• **Task statement**:
Examine each line of the data. Copy those that contain the string "agent".

• **Extracted data**:
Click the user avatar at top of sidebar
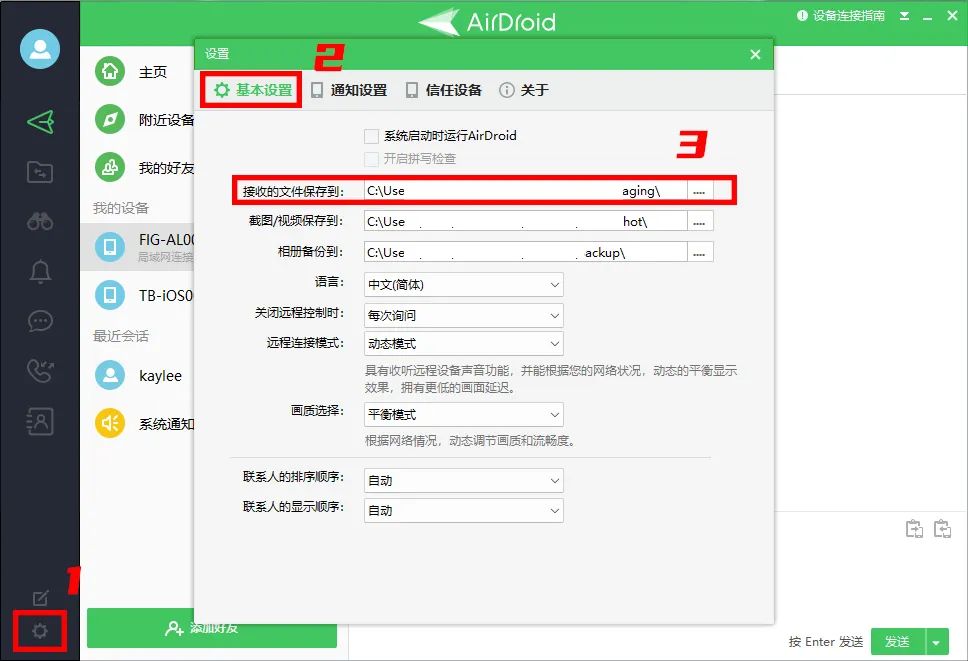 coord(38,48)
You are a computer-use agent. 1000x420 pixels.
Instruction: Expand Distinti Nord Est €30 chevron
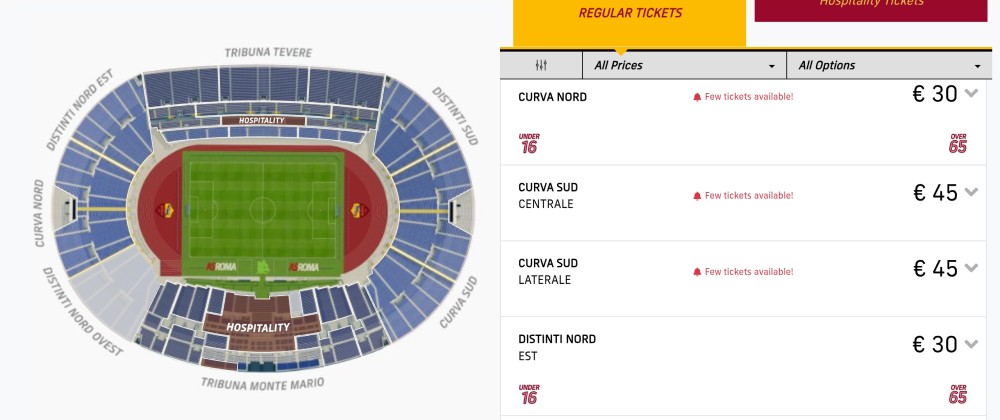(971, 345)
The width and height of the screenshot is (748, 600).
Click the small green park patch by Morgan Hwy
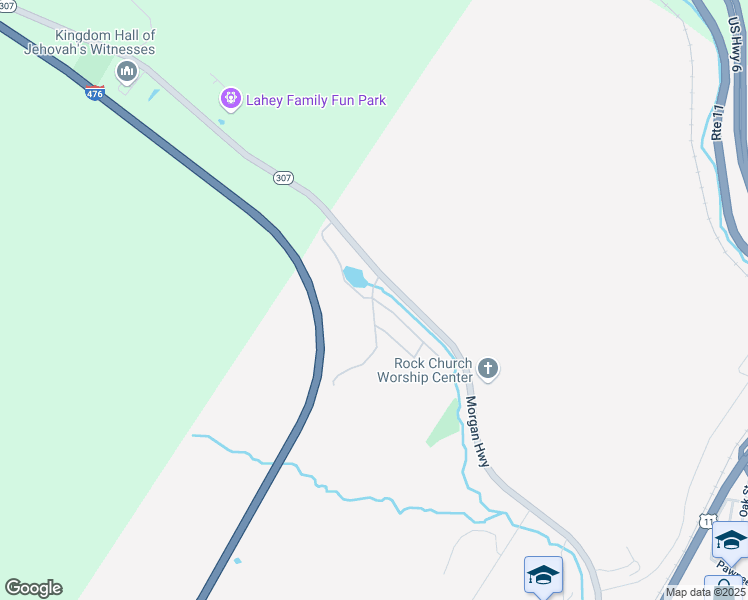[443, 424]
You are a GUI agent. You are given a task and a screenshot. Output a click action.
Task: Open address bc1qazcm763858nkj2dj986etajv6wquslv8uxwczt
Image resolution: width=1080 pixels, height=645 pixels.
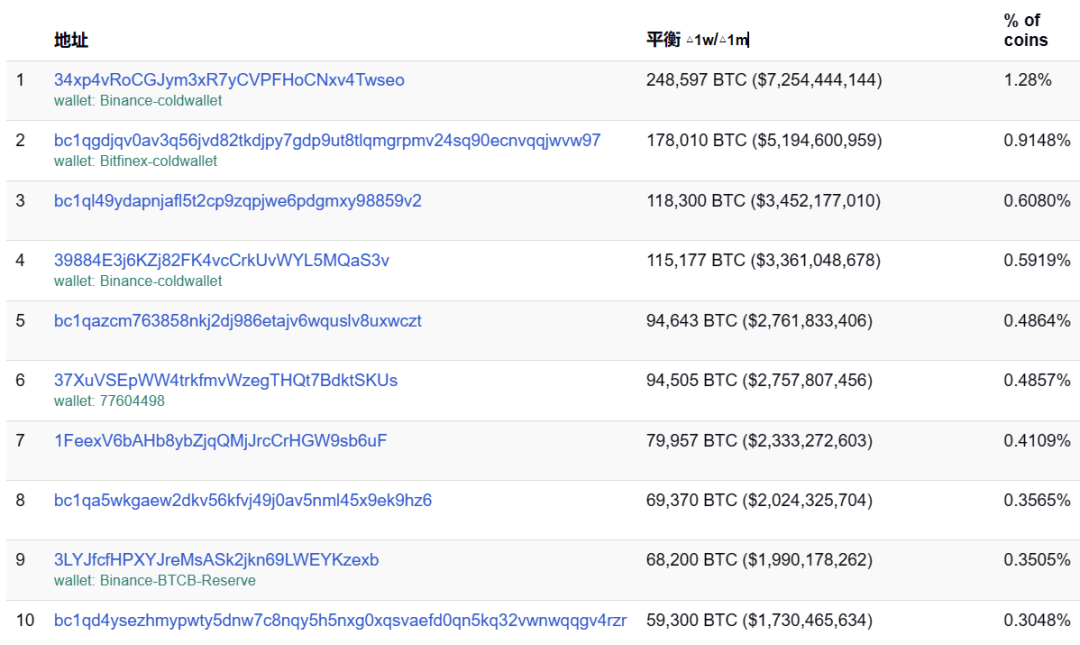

* * *

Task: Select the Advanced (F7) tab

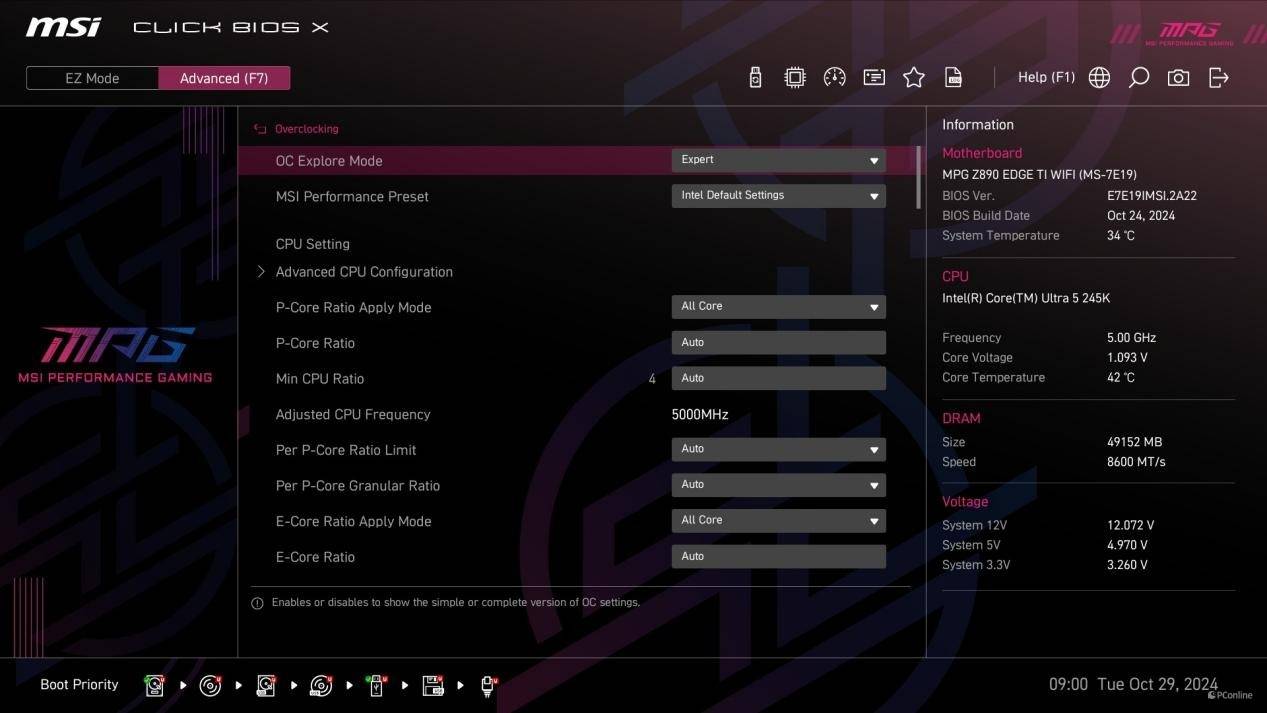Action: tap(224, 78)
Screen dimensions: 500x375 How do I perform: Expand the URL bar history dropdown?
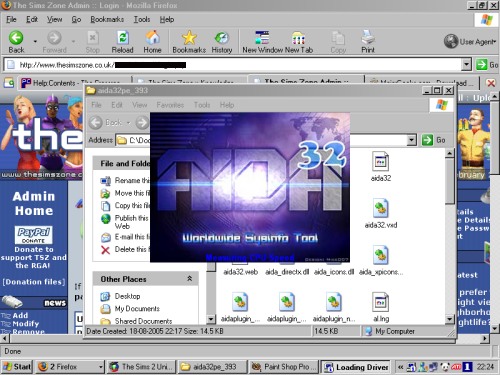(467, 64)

• **Solution to this task**:
You are a computer-use agent. 1000x420 pixels.
You are a GUI agent. You are given a task and a screenshot. Output a click action.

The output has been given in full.